Dans ce contexte, de La Motte estime que la solution qui permettrait de contrôler les soins des enfants est la professionnalisation des tâches féminines.

D’un côté le savoir masculin des accoucheurs doit remplacer l’absence de

7 Ibid., p. 131-132.

8 Ibid., p. 131-132.

9 Ibid.

savoir-faire des sages-femmes, de l’autre il faut limiter le domaine d’action des mères en lui préférant une nourrice. Ce dernier aspect est remarquable car en fait le métier de nourrice n’est pas nouveau. La mise en nourrice est une pratique répandue mais à cette époque l’on essaye, avec insistance, de soustraire le choix de l’allaitement au domaine des femmes, tout comme l’accouchement.

Parallèlement on attribue des rôles de plus en plus précis à la nourrice et à la mère. La fonction de la nourrice devient l’emblème d’une idée nouvelle de la maternité.

Il faut préciser que lorsque de La Motte fait allusion à la mère, il ne fait pas référence à toutes les mères : puisque justement la nourrice n’est pas considérée à partir de son statut de mère, mais en tant que nourrice de l’enfant d’une autre femme. Cette distinction implicite entre la mère et la nourrice est très importante. Nous pourrions en fait croire que les médecins s’inquiètent du bien-être des enfants (comme si une nouvelle sensibilité sur l’enfance s’imposait), alors qu’en réalité, ces règles que les médecins établissent sont réservées seulement aux couches riches. Cette distinction laisse donc, pour l’instant, une marge de manœuvre beaucoup plus importante aux classes populaires : il n’y pas de prescription pour les femmes du peuple.

Par ailleurs il faut souligner que les textes de médecine pratique, les abrégés et les recueils, continuent en effet à donner des conseils beaucoup moins prescriptifs et moraux. Derrière ces transformations, nous pouvons repérer le même corps, celui de la femme qui a accouché.
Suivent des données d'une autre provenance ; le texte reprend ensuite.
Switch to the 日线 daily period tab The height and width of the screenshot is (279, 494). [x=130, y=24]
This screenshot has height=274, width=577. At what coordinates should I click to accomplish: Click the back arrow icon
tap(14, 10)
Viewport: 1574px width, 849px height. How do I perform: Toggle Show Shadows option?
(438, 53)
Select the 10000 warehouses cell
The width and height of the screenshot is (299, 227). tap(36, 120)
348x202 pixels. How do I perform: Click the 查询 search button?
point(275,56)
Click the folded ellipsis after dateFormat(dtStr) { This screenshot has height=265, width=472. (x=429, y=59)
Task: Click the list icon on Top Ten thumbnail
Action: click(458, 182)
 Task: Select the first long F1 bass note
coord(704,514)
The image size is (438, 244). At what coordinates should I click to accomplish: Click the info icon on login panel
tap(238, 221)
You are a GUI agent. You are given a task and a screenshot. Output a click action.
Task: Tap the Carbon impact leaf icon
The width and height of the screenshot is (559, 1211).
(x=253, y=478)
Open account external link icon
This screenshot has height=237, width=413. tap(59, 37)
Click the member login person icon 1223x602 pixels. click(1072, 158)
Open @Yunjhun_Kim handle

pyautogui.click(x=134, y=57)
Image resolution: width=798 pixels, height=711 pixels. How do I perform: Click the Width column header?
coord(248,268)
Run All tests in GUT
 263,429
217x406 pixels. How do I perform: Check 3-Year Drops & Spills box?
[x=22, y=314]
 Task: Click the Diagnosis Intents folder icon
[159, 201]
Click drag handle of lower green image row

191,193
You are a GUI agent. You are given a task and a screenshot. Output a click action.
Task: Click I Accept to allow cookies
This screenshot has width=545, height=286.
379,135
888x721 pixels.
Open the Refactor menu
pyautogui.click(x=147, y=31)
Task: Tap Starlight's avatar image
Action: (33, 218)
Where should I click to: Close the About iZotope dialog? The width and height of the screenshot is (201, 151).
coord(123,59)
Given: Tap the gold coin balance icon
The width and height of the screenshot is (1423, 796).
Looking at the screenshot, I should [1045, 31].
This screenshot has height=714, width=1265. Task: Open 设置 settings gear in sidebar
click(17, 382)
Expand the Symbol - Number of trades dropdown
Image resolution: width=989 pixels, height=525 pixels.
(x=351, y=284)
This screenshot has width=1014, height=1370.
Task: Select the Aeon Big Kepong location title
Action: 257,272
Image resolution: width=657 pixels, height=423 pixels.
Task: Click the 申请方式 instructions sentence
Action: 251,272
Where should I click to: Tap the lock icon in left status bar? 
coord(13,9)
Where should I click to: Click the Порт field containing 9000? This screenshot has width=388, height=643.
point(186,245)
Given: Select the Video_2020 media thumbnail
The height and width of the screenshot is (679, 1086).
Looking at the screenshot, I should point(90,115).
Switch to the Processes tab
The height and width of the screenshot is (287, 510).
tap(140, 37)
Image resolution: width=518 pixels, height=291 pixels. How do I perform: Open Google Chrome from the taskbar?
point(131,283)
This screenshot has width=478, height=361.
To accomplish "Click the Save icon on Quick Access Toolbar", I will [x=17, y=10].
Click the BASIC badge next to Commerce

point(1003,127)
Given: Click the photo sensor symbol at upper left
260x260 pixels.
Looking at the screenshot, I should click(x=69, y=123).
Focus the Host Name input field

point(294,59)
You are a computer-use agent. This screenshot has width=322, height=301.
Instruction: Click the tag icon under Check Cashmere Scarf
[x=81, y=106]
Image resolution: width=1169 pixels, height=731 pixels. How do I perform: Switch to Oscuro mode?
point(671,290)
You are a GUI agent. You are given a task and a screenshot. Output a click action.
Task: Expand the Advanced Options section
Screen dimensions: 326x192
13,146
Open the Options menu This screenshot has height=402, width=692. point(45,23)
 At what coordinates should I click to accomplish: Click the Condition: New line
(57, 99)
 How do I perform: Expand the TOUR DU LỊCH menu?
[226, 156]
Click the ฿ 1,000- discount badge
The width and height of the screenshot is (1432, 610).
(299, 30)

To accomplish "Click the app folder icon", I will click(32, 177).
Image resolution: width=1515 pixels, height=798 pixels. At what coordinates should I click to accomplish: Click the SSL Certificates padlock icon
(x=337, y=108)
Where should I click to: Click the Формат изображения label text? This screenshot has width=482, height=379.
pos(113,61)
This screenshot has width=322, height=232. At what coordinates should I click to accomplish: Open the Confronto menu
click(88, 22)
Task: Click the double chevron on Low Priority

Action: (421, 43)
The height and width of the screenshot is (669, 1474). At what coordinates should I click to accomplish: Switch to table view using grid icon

Pourtant le centre de ce discours n’est pas tant ce corps biologique que les fonctions sociales qui dominent l’usage de ce corps c’est-à-dire la mère et la nourrice.

Alors que ces deux rôles existent depuis longtemps, le discours médical se concentre de plus en plus sur cette question jusqu’à en inverser le sens : la nourrice perd son statut de mère, de femme qui accouche et son corps est envisagé seulement comme un corps qui nourrit les enfants de quelqu’un d’autre. À cette époque donc, l’on ne s’intéresse pas aux fonctions maternelles des nourrices envers leurs propres enfants.

Cette ambiguïté du discours, fondée sur la distinction en classes sociales, construit un savoir qui envisage la nécessité d’une hiérarchie entre les corps féminins.